- _Alıştırma açıklaması_
Kayıtların en başından "(x=993, y=108)" içeren satıra kadar her şeyi, o satır da dahil olmak üzere, hiçbir değişiklik yapmadan kopyalayın.

+-------+

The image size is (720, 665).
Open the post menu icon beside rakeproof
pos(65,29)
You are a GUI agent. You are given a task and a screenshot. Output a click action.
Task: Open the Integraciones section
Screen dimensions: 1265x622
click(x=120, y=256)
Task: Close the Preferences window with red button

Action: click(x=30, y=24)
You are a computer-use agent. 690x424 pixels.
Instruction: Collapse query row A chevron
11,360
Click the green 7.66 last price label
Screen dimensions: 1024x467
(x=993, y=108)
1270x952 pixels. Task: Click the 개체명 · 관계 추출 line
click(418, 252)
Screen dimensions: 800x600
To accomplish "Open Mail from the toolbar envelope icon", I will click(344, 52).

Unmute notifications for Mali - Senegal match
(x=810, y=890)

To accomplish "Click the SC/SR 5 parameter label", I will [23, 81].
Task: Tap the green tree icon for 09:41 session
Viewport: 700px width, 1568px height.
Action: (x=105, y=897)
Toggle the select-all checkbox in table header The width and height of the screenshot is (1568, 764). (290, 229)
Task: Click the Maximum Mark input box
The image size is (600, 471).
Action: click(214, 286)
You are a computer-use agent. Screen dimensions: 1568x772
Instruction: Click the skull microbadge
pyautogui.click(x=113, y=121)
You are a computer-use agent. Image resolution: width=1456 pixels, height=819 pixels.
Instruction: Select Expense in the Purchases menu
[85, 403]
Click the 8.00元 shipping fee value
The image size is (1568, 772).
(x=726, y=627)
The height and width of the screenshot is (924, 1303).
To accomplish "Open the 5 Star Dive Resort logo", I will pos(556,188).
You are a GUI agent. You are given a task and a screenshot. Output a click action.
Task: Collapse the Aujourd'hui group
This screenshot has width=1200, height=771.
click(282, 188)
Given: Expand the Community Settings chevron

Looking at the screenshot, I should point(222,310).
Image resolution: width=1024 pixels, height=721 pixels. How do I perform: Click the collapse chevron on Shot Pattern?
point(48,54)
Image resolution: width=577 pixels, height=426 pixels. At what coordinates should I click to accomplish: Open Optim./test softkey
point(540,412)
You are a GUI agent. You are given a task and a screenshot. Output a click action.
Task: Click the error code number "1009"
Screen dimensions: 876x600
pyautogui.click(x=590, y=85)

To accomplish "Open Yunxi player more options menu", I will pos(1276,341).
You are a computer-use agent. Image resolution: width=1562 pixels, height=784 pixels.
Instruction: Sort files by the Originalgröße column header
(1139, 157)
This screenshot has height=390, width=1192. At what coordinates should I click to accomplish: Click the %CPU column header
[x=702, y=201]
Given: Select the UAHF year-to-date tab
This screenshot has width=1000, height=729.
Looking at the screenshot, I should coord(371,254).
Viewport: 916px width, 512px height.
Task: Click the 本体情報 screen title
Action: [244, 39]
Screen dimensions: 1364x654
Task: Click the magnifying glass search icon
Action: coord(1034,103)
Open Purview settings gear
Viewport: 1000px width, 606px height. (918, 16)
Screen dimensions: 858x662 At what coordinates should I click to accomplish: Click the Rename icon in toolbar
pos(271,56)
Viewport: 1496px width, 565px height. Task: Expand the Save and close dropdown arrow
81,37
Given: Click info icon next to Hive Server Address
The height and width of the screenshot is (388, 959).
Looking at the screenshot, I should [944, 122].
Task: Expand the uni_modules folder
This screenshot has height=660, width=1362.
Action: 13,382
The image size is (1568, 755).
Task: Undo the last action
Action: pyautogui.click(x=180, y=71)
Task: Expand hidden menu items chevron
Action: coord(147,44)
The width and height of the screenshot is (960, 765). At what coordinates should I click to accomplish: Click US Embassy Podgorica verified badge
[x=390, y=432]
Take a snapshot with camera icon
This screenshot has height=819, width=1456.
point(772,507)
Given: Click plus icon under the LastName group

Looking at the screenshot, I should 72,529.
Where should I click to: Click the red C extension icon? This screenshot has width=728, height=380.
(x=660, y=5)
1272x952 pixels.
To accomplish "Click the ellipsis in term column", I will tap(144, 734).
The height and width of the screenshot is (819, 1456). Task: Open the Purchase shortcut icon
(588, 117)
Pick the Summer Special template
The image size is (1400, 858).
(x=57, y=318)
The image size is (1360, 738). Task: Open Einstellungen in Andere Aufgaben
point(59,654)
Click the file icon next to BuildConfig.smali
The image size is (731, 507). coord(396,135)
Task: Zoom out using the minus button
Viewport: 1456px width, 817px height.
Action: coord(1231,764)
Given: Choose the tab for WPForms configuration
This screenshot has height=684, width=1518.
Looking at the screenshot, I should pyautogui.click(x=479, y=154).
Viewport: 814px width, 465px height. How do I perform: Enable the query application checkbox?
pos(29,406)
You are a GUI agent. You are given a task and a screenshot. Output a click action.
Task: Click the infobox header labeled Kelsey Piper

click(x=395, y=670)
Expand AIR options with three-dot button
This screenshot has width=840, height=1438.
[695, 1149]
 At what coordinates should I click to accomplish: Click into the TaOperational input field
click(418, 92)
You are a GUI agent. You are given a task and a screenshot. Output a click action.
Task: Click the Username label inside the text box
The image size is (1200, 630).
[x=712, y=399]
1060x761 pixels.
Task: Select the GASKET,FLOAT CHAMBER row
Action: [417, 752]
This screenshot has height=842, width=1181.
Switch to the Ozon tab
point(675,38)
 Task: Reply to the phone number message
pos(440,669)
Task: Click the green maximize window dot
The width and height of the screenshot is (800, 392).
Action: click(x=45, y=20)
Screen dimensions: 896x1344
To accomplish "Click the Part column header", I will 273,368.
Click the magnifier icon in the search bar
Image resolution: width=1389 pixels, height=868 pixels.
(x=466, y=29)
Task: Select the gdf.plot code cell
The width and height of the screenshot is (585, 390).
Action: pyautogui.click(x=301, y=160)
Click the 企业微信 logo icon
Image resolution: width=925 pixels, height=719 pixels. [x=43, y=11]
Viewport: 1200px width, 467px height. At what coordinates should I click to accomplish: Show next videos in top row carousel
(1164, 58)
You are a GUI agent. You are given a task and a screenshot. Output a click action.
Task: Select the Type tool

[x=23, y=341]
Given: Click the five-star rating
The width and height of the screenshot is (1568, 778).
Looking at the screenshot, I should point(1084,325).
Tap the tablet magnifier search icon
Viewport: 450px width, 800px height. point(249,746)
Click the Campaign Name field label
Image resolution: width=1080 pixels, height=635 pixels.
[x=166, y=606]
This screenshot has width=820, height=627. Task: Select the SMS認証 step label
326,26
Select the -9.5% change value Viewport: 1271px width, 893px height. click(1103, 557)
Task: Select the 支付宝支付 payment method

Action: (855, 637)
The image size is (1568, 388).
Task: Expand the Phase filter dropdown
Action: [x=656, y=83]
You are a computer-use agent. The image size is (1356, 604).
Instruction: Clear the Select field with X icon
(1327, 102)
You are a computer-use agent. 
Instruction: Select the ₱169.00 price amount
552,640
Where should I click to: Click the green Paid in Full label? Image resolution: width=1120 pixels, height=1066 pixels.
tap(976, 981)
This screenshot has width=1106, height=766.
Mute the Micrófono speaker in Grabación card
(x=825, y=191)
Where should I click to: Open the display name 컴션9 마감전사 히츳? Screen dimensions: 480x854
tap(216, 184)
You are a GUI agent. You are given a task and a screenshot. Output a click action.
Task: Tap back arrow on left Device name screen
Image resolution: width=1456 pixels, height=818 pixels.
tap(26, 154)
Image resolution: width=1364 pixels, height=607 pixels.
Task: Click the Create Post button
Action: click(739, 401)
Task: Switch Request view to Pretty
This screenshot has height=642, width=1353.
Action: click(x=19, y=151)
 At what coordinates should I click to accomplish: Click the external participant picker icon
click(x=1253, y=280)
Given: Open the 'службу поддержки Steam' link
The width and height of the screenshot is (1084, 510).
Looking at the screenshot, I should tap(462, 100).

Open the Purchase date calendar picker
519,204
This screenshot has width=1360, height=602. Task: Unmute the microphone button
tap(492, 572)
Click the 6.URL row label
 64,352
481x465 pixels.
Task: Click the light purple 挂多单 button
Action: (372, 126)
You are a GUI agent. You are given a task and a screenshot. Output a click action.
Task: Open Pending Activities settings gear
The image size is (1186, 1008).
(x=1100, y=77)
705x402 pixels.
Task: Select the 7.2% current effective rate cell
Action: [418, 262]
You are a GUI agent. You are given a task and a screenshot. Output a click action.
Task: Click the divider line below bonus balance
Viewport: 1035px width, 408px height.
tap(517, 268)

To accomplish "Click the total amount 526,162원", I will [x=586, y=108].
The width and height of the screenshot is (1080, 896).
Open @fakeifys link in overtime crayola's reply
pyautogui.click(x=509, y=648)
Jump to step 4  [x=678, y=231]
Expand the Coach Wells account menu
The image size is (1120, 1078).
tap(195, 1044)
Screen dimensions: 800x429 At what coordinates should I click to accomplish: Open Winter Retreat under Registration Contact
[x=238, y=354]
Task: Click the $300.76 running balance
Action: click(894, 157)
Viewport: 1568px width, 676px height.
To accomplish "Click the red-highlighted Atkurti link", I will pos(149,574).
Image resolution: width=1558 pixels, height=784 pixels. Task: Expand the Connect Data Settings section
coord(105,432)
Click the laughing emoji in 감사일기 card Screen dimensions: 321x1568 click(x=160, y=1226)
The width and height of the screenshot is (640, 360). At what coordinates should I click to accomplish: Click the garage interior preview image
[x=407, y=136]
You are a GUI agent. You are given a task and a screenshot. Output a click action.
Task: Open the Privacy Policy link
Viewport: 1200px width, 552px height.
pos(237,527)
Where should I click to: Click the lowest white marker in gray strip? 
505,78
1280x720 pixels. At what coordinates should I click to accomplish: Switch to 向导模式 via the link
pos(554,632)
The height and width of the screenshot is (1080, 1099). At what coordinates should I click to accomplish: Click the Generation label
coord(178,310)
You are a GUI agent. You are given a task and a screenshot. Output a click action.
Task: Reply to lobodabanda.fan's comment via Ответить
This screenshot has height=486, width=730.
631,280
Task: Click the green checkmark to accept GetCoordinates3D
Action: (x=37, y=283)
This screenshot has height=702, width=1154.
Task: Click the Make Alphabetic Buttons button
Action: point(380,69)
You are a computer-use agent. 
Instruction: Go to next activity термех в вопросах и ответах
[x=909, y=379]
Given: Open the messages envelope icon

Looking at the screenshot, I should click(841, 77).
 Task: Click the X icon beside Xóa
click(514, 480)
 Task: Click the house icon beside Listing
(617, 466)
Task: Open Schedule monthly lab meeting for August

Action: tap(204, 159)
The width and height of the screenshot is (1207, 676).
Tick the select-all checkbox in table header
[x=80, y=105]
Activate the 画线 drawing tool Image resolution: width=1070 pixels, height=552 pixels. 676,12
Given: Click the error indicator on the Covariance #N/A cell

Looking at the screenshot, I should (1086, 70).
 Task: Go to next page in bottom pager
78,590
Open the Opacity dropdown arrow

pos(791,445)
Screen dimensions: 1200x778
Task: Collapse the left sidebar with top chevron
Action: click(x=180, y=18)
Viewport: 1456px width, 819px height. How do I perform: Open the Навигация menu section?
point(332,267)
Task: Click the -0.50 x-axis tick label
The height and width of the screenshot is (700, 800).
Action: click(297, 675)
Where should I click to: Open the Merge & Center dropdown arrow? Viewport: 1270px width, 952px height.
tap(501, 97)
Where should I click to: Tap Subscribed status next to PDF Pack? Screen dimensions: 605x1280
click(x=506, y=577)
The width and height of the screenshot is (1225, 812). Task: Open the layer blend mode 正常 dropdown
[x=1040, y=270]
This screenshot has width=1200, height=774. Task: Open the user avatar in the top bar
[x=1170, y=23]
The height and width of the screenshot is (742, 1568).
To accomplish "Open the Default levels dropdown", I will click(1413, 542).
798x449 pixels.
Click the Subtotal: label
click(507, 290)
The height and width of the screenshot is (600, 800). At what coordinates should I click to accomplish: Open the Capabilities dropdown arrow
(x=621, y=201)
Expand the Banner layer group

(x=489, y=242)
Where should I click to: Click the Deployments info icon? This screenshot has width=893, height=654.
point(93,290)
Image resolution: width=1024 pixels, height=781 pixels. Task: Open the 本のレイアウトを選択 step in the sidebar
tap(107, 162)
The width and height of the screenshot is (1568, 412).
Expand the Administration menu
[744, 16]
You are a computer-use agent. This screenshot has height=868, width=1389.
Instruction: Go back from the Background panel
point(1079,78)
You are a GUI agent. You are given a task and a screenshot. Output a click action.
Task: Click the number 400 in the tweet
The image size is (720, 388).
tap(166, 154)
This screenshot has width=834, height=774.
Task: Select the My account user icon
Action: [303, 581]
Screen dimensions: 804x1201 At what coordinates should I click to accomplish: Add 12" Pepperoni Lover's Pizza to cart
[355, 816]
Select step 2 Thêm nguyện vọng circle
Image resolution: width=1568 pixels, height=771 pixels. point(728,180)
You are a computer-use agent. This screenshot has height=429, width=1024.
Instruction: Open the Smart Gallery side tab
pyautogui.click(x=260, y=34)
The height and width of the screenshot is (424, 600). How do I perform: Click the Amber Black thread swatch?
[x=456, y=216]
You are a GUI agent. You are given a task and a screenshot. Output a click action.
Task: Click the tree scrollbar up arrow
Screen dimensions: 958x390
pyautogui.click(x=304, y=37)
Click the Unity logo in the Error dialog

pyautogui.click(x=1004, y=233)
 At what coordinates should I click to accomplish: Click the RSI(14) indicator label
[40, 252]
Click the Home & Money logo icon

+-------+

- _Doğru cevap_
The image size is (720, 665).
Open the post menu icon beside rakeproof
pos(65,29)
You are a GUI agent. You are given a task and a screenshot. Output a click action.
Task: Open the Integraciones section
Screen dimensions: 1265x622
click(x=120, y=256)
Task: Close the Preferences window with red button

Action: click(x=30, y=24)
You are a computer-use agent. 690x424 pixels.
Instruction: Collapse query row A chevron
11,360
Click the green 7.66 last price label
Screen dimensions: 1024x467
(x=993, y=108)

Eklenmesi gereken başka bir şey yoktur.